■ **WHAT IS EXPECTED**: Report only how many lines in the material contain "width".

AVAILABLE DATA: Begin

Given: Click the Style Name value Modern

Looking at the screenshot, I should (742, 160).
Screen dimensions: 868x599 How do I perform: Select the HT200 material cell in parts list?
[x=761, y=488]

AVAILABLE DATA: End
AVAILABLE DATA: Begin

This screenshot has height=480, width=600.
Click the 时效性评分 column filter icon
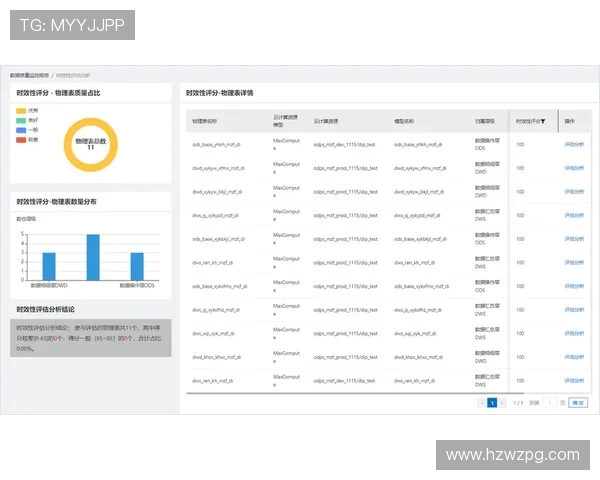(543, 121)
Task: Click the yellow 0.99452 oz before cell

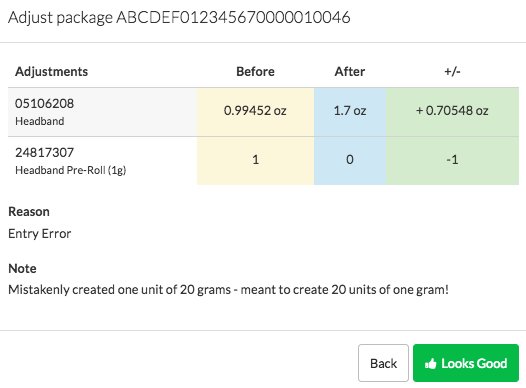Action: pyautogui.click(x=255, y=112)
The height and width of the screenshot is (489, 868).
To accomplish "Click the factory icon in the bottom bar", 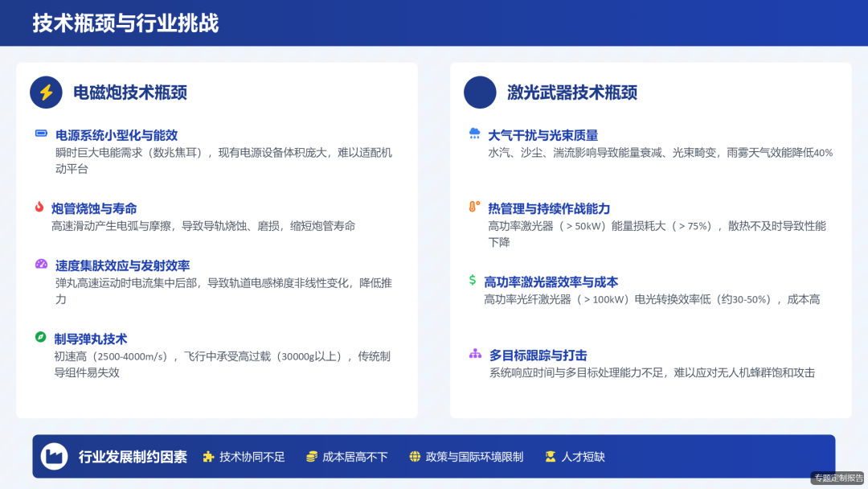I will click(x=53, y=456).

AVAILABLE DATA: End

■ **TASK ANSWER**: 2